Hugo Zacchini (20 October 1898 - 20 October 1975), one of the Zacchini Brothers, was the first human cannonball to use a compressed-air cannon. His father Ildebrando Zacchini invented the compressed-air cannon used to propel humans in circus acts. He was known for being a daredevil and a painter.

==Biography==
He was born on October 20, 1898, in Santa Ana, Peru to Maddelen and Ildebrando Zacchini. He held two engineering degrees from the University of Florida. The Zacchini family was originally from Italy, and has performed in various circuses for several generations. Ildebrando Zacchini's circus was touring Peru at the time of Hugo's birth. Hugo grew up in his father's circus, where he learned to perform juggling, trapeze and other circus acts.

The famous Zacchini cannon was designed in 1922 by Hugo's father Ildebrando, with the help of Hugo and his brothers Edmondo and Bruno. The cannon act was first performed publicly on the Zacchini Circus while performing in Egypt.

In 1928 while Hugo was performing his cannon act in Copenhagen, Denmark, he was discovered by circus owner John Ringling, who offered Zacchini a contract with the Ringling Bros. and Barnum & Bailey Circus.

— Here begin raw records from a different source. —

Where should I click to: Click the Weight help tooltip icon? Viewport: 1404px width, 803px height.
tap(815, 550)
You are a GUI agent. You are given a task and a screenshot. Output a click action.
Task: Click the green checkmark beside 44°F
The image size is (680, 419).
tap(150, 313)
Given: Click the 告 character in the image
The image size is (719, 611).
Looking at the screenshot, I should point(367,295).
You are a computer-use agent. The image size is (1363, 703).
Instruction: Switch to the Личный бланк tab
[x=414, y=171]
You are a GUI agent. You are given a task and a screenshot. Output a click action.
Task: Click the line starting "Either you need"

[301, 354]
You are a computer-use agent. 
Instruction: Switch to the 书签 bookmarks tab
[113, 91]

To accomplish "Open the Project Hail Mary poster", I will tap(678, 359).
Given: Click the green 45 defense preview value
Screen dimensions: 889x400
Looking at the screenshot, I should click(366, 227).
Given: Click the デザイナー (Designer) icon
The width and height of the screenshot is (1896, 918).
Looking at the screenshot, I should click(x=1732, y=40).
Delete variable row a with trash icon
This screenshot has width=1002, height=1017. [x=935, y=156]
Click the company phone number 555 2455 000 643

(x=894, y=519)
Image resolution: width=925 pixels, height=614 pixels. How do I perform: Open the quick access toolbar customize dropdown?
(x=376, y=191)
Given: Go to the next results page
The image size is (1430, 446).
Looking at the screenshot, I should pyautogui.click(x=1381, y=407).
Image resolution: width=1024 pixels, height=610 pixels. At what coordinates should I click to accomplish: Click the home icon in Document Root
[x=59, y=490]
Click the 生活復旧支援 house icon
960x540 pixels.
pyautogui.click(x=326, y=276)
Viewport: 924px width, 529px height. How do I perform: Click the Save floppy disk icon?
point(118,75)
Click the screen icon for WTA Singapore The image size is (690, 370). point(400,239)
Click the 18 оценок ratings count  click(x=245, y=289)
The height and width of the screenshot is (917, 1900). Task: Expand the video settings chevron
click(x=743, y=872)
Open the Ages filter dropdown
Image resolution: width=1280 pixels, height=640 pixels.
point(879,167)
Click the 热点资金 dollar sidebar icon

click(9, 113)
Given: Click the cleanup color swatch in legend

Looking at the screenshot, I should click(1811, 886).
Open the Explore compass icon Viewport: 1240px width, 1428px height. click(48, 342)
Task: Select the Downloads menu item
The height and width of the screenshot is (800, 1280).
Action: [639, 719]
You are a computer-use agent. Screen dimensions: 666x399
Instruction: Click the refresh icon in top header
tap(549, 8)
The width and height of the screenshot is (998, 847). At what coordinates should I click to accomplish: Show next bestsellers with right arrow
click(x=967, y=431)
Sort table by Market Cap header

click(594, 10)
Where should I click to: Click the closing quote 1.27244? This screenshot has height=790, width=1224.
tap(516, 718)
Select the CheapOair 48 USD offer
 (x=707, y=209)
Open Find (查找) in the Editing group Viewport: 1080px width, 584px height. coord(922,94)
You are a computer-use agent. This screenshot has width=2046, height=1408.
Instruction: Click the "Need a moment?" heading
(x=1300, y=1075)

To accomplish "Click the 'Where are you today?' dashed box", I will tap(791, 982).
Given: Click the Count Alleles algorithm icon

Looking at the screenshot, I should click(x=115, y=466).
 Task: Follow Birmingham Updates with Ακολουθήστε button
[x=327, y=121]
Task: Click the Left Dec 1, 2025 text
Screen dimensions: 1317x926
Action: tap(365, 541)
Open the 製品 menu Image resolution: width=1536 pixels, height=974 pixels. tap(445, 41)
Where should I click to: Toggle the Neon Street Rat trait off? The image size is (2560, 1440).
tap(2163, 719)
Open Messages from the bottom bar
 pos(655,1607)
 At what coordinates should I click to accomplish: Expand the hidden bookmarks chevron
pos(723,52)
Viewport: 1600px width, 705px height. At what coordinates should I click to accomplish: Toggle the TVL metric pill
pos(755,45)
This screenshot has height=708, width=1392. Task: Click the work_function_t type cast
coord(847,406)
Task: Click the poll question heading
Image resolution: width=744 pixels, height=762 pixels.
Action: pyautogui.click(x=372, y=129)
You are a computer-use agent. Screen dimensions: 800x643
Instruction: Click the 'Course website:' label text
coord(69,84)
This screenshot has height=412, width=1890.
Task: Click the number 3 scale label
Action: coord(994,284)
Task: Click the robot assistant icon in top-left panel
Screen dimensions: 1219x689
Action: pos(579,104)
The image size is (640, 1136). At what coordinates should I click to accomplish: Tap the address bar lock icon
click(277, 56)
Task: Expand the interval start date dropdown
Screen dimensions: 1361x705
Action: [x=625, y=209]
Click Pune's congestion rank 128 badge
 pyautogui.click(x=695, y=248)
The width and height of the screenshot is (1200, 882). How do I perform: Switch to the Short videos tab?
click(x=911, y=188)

Zacchini was involved with a lawsuit that made it before the U.S. Supreme Court, Zacchini v. Scripps-Howard Broadcasting Co., a case which he ultimately won in 1977. Zacchini sued Scripps-Howard, the owner of an Ohio television station, when it filmed, and then broadcast Zacchini's entire act of being shot out of a cannon at the Geauga County Fair in Burton, Ohio. The United States Supreme Court sided with Zacchini, ruling 5 to 4 that his personality rights overrode the First Amendment rights in this case where the entire act was shown on television in violation of his common law copyright.

Although best known as the "human cannonball", Zacchini was also an accomplished artist. He studied art at the Rome Arts Academy in Italy and received a Master's in Art degree from Jamestown Academy in Jamestown, New York.

Hugo Zacchini died on October 20, 1975, his 77th birthday, in San Bernardino, California.